Celeb Glow
updates | February 26, 2026

APT: How to install recommended dependencies and not auto-remove them until the installing package is removed

Imagine a package foo that has a recommended dependency bar and a suggested dependency baz. How do I configure APT for the following behavior?

  1. apt install foo: installs foo and bar; does not install baz
  2. apt autoremove: no changes
  3. apt remove foo: uninstalls foo
  4. apt autoremove: uninstalls bar

I have tried setting these options in /etc/apt/apt.conf.d/99-norecommends:

APT::AutoRemove::RecommendsImportant "false";
APT::AutoRemove::SuggestsImportant "false";

But, in the scenario above, this results in bar being uninstalled in step 2.

What is the right combination of APT configuration options to meet my goal?

Update: I've installed a fresh instance of Debian in a VM, made no config changes, and ran the following commands:

  1. apt update; apt upgrade: nothing was out-of-date
  2. apt install exim4: lots of stuff was installed (apologies for any typos, I transcribed these manually out of the VM)
    • exim4-base
    • mariadb-common
    • libwrap0
    • libython2.7
    • exim4-daemon-light
    • libltd17
    • libunbound8
    • mailutils-common
    • libgsas17
    • psmisc
    • exim4-config
    • libntlm0
    • guile-2.2-libs
    • mailutils
    • mysql-common
    • libmailutils5
    • exim4
    • libevent-2.1-6
    • libmariadb3
    • libgc1c2
    • libgnutls-dane0
    • libkyotocabinet16v5
    • libfribidi0
    • liblz02-2
  3. apt purge exim4: exim4 was uninstalled
  4. apt autoremove: nothing was uninstalled

How do I get the other 23 packages to be removed automatically? I don't want to be looking back in my apt logs to try to reconstruct what needs to be done to fully reverse an apt install {...} command, especially if there were intervening installations that could require some of the automatically-installed packages.
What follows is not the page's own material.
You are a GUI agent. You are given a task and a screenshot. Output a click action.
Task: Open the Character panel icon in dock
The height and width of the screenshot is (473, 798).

By the way, this clearly conflicts with the man page for apt-get:

remove

remove is identical to install except that packages are removed instead of installed.

purge

purge is identical to remove except that packages are removed and purged

My testing above shows that install and remove/purge are not symmetric as stated there.

5

3 Answers

Thes are the settings you need:

APT::Get::Install-Recommends "false";
APT::Get::Install-Suggests "false";
3
  1. Use apt-mark hold to prevent the desired package from being removed when executing purge or remove.

man apt-mark:

PREVENT CHANGES FOR A PACKAGE
hold hold is used to mark a package as held back, which will prevent
the package from being automatically installed, upgraded or removed.
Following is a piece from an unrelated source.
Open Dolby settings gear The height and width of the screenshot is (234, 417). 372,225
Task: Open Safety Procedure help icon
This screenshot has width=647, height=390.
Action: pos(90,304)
You have already the list of Suggest packages list: package.list

cat package.list |xargs sudo apt-mark hold
  1. Before executing sudo apt autoremove unhold them:

    cat package.list |xargs sudo apt-mark unhold

Because of my continued confusion on this, I filed a bug with apt . Of course, it turns out not to be a bug and to have a reasonable explanation. Quoting from the helpful maintainer Julian Andres Klode (I had given the same example of installing and then uninstalling exim4 as in my question here):

Most likely:

exim4 depends on an exim4-daemon-$something, all of which provide mail-transport-agent. If one installed package depends/recommends/suggests mail-transport-agent, it won't be autoremoved.

This is not a bug, and we might eventually get a cool feature to undo history, but it's not there yet, and I don't want to track it in a bug.

In addition:

As a bonus point; I do have a system cleanup script that removes as many automatically installed packages as possible while keeping all manually insttalled ones:

Clone that, install clasp, and run ./program_builder.py to have it give you a list of packages that can be removed.

This is very thorough and a lot less safe than apt's autoremove.

I need to work on adding a clasp solving backend to apt, then we can have a thorough autoremove code in apt too (and solve dependencies and order installations as best as possible :D).

Sounds like someday this may get implemented, but until then we might have to look through our APT logs or use the mentioned cleanup script.